> **What the task asks**: Copy word for word the passage of the Silverstream railway station text below, from "Silverstream railway station is" up to and including "Wellington, stopping all stations (2 tph on weekends)".

Segment Start: Study text

Silverstream railway station is a suburban railway station serving Silverstream in Upper Hutt, New Zealand. The station is located on the Hutt Valley section of the Wairarapa Line,  north of Wellington. The station is served by Metlink's electric multiple unit trains of the "Matangi" FP class. Trains stopping at Silverstream run to Wellington and Upper Hutt.

The station has an island platform between two tracks, linked to Field Street in the south by a footpath, and to Fergusson Drive in the north-west and Whitemans Road to the north-east via pedestrian level crossings.

Services

Rail
TransDev operates Hutt Valley Line electric suburban services between Wellington and Upper Hutt via Silverstream. The basic daytime off-peak timetable is:
3 tph to Wellington, stopping all stations (2 tph on weekends)
3 tph to Upper Hutt, stopping all stations (2 tph on weekends)

The basic morning peak timetable is:
3 tph to Wellington, stopping all stations to Taita then Waterloo only
2 tph to Upper Hutt, stopping all stations

Bus
The following Metlink bus services serve the station:

History 
The present Silverstream railway station replaced the earlier station from 21 November 1954 when the section of line alongside the hill south of Silverstream, which passed over the wooden truss bridge just below Silverstream Hospital, was closed. The deviation of the line is some distance to the west of the original line and crosses the Hutt River on a steel bridge with concrete piers - the replacement station is several hundred yards to the north of the old station.

Segment End: Study text
Segment Start: Data extract

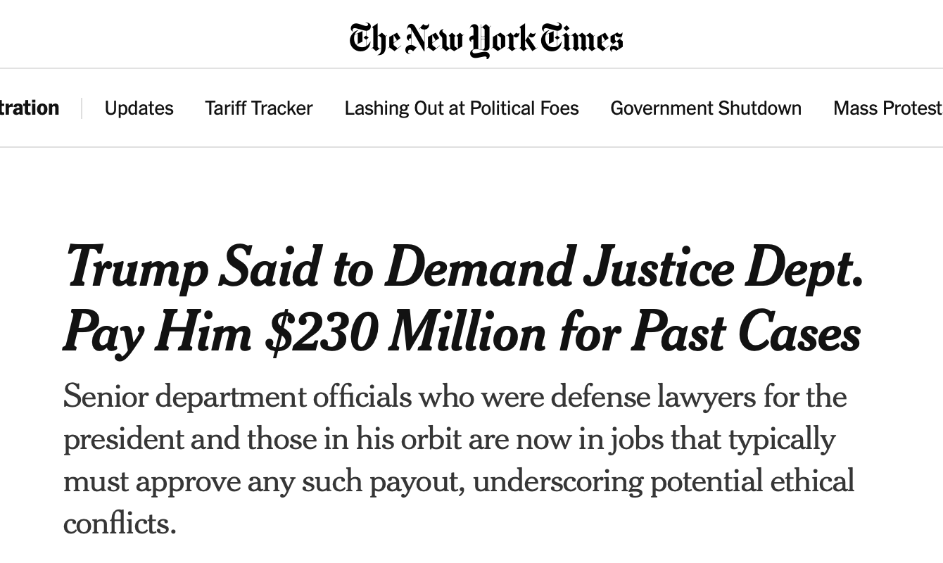
Task: Click The New York Times logo
Action: (x=486, y=39)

Segment End: Data extract

> **Output for this task**:
Silverstream railway station is a suburban railway station serving Silverstream in Upper Hutt, New Zealand. The station is located on the Hutt Valley section of the Wairarapa Line,  north of Wellington. The station is served by Metlink's electric multiple unit trains of the "Matangi" FP class. Trains stopping at Silverstream run to Wellington and Upper Hutt.

The station has an island platform between two tracks, linked to Field Street in the south by a footpath, and to Fergusson Drive in the north-west and Whitemans Road to the north-east via pedestrian level crossings.

Services

Rail
TransDev operates Hutt Valley Line electric suburban services between Wellington and Upper Hutt via Silverstream. The basic daytime off-peak timetable is:
3 tph to Wellington, stopping all stations (2 tph on weekends)